Dagster Integration:
Dagster + Pandera
Generate Dagster Types from Pandera dataframe schemas.
Installation
pip install dagster-pandera
Example
import random
import pandas as pd
import pandera as pa
from dagster_pandera import pandera_schema_to_dagster_type
from pandera.typing import Series
from dagster import asset
APPLE_STOCK_PRICES = {
"name": ["AAPL", "AAPL", "AAPL", "AAPL", "AAPL"],
"date": ["2018-01-22", "2018-01-23", "2018-01-24", "2018-01-25", "2018-01-26"],
"open": [177.3, 177.3, 177.25, 174.50, 172.0],
"close": [177.0, 177.04, 174.22, 171.11, 171.51],
}
class StockPrices(pa.SchemaModel):
"""Open/close prices for one or more stocks by day."""

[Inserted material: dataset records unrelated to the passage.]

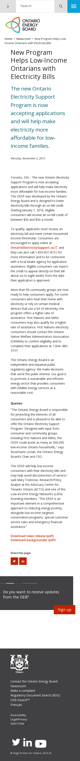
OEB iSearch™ (20, 700)
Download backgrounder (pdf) (33, 540)
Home (8, 39)
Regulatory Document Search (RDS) (35, 695)
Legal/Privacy (18, 719)
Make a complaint (22, 690)
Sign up (64, 609)
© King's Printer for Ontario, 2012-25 (30, 753)
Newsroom (23, 39)
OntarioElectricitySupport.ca (32, 248)
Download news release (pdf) (32, 536)
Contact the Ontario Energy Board (34, 681)
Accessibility (18, 715)
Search (26, 5)
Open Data (17, 723)
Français (16, 705)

name: Series[str] = pa.Field(description="Ticker symbol of stock")
date: Series[str] = pa.Field(description="Date of prices")

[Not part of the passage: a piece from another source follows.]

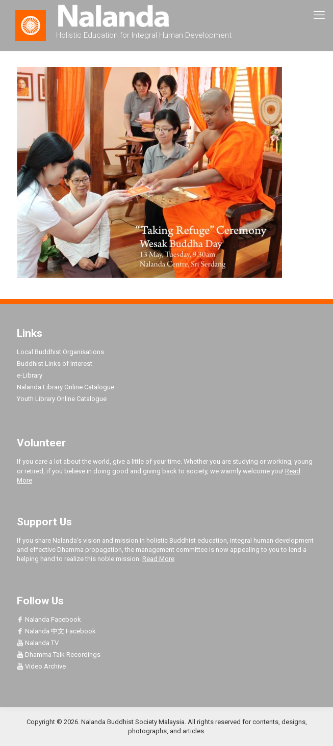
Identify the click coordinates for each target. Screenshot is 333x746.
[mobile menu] (319, 15)
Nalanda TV (38, 643)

open: Series[float] = pa.Field(ge=0, description="Price at market open")
close: Series[float] = pa.Field(ge=0, description="Price at market close")
@asset(dagster_type=pandera_schema_to_dagster_type(StockPrices))
def apple_stock_prices_dirty():
prices = pd.DataFrame(APPLE_STOCK_PRICES)
i = random.choice(prices.index)
prices.loc[i, "open"] = pd.NA
prices.loc[i, "close"] = pd.NA
return prices
About Pandera
Pandera is a statistical data testing toolkit, and a data validation library for scientists, engineers, and analysts seeking correctness.
About this integration
The dagster-pandera
integration library provides an API for generating Dagster Types from Pandera dataframe schemas.
Like all Dagster types, dagster-pandera-generated types can be used to annotate op inputs and outputs. This provides runtime type-checking with rich error reporting and allows Dagit to display information about a dataframe's structure.